Les tableaux sur les murs du foyer sont en contraste frappant avec les tatouages de Luciana et la décoration des chambres des filles.

Dans le hogar, la figure masculine est pratiquement absente.

  • Et les hommes dans tout cela ? Quel rôle pour le petit garçon ?

La figure masculine est absente comme dans la réalité dont le film s’inspire. Cependant Mickaël a un rôle important : il rassure sa maman : « Je vais bien m’occuper de toi ». Il apporte un regard nouveau. Pour lui la famille composée par sa mère, sa petite sœur et lui, est déjà, à sa manière, une famille modèle.

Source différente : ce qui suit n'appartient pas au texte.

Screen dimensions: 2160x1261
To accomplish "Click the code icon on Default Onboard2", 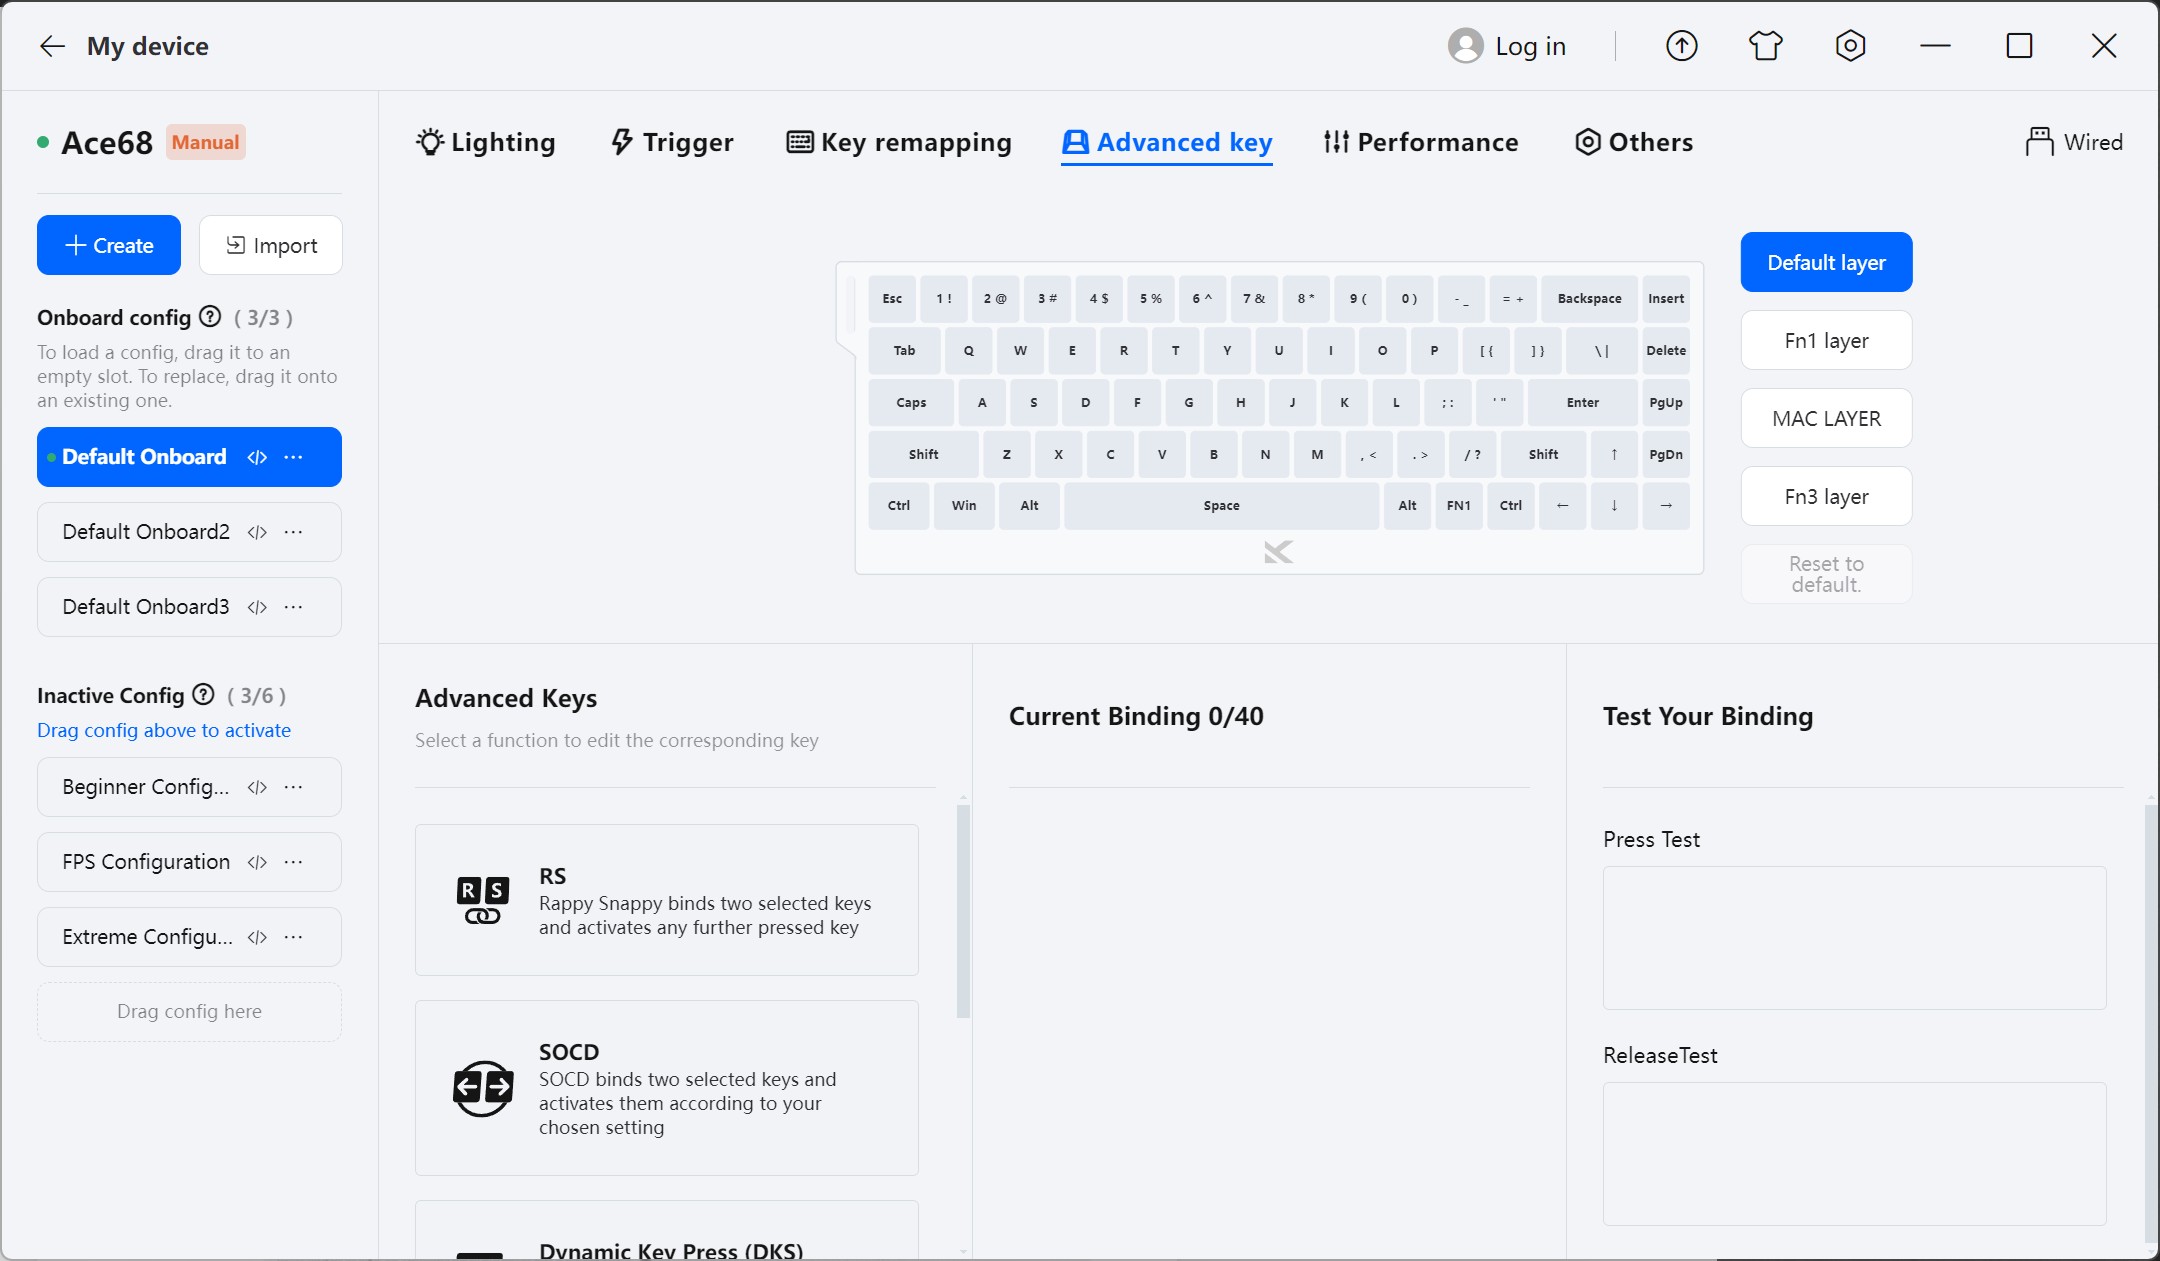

Une unité spatiale et temporelle

  • Comment la réalisatrice traduit-elle l’ambiance ? Comment montre-t-elle l’enfermement différent pour chacune ?

L’épure de la mise en scène, la caméra fixe, le silence façonnent ce film. Toute l’action se déroule à l’intérieur du foyer. Seulement quelques scènes filmées sur le toit donnent ainsi un aperçu de la ville. Nous sommes dans un microcosme, le foyer avec les religieuses et les adolescentes, et dans ce microcosme fourmillent d’autres microcosmes : la communauté religieuse, le groupe des adolescentes, Fatima et Luciana, Paola et Fatima. C’est une situation avec des portes fermées, des couloirs avec des peintures et des statues, des fenêtres avec des barreaux, une coursive qui délimite le monde des filles et celui des religieuses… La caméra fixe renforce cette sorte d’enfermement. Nous sommes dans un « ici » et « maintenant ». Nous ne connaissons pas le passé des personnages, ni leur avenir, ni leur projet.

Que penser de la fin du film ? Quel objectif pour la réalisatrice ?

Bien que le dénouement du film soit bouleversant, il y a un refus total de moralisme. La réalisatrice pose un regard bienveillant et très humain sur ses personnages. Pudique et épuré, Maternal est aussi une œuvre sensible sur une femme, Paola, écartelée entre sa foi et ses impulsions naturelles.

Soulignons enfin que Maura Delpero, préoccupée par la maternité d’adolescentes en Argentine, pose de façon indirecte dans son film le problème de la contraception et de l’avortement interdits dans ce pays.